Data entries:
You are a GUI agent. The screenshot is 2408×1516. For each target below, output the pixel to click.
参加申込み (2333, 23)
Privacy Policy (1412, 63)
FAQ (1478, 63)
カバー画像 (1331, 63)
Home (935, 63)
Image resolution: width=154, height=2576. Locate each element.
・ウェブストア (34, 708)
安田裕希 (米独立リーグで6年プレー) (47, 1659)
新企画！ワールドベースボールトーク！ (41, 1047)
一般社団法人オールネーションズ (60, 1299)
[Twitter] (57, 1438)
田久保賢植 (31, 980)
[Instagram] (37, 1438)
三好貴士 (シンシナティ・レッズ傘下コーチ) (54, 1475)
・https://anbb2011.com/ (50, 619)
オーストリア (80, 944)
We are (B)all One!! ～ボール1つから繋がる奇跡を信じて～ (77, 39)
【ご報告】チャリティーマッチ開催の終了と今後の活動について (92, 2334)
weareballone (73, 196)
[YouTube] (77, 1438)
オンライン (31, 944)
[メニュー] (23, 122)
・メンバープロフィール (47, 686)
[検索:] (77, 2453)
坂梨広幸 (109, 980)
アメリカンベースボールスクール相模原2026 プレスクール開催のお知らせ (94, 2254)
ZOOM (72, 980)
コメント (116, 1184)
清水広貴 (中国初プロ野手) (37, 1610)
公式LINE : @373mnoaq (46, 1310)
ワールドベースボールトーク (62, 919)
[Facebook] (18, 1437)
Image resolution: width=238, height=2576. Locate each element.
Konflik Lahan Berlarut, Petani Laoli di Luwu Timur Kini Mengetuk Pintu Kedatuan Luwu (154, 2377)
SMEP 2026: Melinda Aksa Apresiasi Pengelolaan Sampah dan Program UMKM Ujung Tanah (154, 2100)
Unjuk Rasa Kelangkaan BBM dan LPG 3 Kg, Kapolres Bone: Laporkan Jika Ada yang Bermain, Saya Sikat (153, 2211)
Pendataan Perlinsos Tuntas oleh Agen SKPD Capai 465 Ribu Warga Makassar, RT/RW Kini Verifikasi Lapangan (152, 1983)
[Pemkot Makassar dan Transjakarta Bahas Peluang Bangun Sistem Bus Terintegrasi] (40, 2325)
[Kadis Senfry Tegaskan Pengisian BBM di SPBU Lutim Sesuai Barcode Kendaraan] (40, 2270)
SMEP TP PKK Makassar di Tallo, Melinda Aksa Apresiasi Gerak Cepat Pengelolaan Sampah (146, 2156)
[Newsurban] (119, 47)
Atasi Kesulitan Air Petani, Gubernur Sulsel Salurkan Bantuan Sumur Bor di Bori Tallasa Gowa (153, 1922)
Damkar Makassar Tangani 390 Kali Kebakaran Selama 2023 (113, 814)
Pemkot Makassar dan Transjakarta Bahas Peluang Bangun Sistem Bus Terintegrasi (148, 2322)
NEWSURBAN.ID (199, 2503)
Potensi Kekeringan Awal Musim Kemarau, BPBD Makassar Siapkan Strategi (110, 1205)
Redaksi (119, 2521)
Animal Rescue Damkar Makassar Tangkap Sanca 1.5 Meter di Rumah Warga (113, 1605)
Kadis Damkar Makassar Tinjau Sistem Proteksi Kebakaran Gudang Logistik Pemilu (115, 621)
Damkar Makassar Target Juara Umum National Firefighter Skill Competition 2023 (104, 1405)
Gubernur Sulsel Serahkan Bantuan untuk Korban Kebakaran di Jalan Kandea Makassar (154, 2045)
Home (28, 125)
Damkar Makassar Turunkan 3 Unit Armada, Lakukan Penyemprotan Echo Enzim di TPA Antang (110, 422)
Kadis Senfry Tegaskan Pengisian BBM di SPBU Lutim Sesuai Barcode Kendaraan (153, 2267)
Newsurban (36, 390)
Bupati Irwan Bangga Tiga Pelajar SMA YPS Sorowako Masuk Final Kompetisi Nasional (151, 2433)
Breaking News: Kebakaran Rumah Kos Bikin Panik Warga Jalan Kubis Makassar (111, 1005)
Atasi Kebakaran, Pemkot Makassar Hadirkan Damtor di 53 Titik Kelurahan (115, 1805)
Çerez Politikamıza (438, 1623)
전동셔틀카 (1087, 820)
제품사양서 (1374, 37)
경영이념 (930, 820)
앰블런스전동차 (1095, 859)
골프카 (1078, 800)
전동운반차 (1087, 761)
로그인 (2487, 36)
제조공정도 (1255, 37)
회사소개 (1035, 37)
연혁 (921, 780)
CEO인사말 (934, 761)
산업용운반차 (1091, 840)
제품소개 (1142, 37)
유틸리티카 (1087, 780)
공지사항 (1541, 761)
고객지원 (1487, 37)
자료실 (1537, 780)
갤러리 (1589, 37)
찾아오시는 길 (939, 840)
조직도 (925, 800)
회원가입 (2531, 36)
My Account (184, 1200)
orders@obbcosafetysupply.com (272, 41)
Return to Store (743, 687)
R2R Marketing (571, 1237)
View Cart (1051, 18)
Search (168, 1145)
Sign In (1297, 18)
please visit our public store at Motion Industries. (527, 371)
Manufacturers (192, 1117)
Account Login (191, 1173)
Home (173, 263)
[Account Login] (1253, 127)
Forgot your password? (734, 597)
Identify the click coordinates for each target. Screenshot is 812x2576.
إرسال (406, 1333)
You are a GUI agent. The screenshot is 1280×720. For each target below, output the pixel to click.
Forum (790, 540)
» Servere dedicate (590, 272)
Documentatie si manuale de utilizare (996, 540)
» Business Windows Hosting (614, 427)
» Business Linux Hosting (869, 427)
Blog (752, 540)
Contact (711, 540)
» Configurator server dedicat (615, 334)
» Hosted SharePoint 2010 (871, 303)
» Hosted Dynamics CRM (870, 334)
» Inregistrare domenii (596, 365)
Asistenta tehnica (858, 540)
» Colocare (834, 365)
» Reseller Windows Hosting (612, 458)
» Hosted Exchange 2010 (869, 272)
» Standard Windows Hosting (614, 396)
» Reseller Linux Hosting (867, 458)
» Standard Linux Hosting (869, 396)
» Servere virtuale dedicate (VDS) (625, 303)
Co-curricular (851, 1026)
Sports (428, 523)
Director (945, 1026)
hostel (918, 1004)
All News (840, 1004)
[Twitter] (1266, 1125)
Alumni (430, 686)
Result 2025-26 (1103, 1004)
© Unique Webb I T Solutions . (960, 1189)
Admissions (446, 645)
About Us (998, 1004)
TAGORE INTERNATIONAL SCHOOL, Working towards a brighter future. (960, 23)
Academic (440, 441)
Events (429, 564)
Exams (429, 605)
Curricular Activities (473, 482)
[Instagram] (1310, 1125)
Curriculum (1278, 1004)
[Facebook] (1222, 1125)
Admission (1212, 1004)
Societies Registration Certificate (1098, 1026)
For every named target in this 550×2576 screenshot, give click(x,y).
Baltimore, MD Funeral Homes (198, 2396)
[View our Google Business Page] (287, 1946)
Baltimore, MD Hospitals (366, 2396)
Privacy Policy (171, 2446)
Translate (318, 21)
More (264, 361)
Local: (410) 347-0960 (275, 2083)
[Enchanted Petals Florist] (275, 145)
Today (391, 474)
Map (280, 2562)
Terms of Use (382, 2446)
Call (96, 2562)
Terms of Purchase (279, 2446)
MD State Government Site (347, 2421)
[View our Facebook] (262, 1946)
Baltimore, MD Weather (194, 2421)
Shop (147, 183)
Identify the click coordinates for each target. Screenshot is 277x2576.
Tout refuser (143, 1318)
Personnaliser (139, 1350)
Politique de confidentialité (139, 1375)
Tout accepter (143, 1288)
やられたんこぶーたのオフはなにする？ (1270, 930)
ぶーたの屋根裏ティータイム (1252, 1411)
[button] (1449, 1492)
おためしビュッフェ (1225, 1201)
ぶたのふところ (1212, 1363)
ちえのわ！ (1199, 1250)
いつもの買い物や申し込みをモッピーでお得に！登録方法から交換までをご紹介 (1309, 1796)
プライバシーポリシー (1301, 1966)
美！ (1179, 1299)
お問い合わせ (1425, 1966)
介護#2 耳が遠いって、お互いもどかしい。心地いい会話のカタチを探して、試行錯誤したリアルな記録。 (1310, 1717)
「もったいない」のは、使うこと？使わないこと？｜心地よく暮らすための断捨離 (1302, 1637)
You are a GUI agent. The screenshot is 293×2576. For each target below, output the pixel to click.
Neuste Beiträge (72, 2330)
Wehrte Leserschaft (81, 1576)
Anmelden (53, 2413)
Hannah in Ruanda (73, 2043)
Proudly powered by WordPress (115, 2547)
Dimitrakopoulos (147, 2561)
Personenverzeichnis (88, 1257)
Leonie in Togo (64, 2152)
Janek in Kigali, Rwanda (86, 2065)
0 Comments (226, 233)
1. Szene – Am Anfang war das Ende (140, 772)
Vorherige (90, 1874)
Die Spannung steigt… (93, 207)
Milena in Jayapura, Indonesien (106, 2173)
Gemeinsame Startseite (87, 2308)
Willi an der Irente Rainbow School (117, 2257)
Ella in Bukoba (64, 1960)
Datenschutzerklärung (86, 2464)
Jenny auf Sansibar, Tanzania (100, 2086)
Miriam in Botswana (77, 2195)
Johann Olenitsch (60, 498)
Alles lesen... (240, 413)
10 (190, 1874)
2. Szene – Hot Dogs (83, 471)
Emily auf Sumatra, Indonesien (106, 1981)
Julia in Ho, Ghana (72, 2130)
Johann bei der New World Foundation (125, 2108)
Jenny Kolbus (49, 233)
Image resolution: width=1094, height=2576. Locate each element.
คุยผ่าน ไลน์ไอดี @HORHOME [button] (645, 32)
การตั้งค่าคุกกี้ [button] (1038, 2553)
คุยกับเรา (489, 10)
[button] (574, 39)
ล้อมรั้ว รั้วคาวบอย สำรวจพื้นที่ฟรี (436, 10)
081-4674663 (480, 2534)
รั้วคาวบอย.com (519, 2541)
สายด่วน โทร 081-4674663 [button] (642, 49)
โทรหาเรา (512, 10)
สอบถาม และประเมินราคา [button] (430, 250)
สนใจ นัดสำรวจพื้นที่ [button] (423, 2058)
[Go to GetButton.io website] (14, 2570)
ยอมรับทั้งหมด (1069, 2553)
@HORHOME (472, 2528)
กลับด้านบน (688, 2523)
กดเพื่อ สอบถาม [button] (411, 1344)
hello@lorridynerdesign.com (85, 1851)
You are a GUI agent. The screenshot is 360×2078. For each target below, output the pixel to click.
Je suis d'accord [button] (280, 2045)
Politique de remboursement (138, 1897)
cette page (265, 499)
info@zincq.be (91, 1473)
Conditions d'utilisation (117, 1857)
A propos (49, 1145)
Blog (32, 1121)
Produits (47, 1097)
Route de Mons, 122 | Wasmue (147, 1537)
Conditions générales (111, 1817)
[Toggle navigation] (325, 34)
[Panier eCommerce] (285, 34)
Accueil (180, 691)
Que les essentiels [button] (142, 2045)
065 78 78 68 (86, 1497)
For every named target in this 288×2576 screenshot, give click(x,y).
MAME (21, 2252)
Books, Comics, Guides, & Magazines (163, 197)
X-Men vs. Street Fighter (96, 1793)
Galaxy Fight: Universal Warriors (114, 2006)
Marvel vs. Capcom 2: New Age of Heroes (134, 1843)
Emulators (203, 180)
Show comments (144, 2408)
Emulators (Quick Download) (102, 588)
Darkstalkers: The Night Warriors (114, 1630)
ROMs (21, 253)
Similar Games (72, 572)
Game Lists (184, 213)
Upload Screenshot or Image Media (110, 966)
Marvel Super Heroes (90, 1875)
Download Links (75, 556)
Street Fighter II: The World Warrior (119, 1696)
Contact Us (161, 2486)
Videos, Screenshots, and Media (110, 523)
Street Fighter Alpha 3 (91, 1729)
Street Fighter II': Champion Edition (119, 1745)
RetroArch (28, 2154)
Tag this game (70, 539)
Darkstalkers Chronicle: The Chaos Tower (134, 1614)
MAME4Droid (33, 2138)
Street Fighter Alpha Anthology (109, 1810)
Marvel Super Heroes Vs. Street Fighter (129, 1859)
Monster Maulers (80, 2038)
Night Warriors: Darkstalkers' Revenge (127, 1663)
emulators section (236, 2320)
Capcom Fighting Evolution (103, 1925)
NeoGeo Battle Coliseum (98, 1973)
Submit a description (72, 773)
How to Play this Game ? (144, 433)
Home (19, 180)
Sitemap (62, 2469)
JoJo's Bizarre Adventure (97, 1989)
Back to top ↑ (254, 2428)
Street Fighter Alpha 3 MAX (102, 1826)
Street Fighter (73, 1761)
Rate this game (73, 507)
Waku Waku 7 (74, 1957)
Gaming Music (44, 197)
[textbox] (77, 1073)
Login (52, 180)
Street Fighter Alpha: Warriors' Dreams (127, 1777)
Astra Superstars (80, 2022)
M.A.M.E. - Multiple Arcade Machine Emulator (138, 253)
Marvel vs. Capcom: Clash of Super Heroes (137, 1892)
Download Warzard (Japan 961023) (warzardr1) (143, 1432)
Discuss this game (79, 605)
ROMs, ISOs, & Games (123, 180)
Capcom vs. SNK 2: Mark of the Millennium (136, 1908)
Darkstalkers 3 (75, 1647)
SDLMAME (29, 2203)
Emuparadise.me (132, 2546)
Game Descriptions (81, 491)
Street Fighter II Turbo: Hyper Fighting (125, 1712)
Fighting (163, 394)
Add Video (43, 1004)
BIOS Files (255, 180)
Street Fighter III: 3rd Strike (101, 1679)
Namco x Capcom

Your objective:
Output, exactly and in full, the lines from the start of the entries above through the line that contains "オーストリア (80, 944)".

Answer:
You are a GUI agent. The screenshot is 2408×1516. For each target below, output the pixel to click.
参加申込み (2333, 23)
Privacy Policy (1412, 63)
FAQ (1478, 63)
カバー画像 (1331, 63)
Home (935, 63)
Image resolution: width=154, height=2576. Locate each element.
・ウェブストア (34, 708)
安田裕希 (米独立リーグで6年プレー) (47, 1659)
新企画！ワールドベースボールトーク！ (41, 1047)
一般社団法人オールネーションズ (60, 1299)
[Twitter] (57, 1438)
田久保賢植 (31, 980)
[Instagram] (37, 1438)
三好貴士 (シンシナティ・レッズ傘下コーチ) (54, 1475)
・https://anbb2011.com/ (50, 619)
オーストリア (80, 944)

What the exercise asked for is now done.